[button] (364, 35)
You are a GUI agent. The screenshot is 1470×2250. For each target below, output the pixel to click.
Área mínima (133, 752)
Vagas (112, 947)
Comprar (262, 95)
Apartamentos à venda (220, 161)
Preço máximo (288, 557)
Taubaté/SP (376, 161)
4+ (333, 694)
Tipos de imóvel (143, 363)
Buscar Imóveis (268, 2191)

*****

Print every line from the one that contains "Vagas (112, 947)" to the end of the records, exactly as written, and nothing more.

Vagas (112, 947)
Comprar (262, 95)
Apartamentos à venda (220, 161)
Preço máximo (288, 557)
Taubaté/SP (376, 161)
4+ (333, 694)
Tipos de imóvel (143, 363)
Buscar Imóveis (268, 2191)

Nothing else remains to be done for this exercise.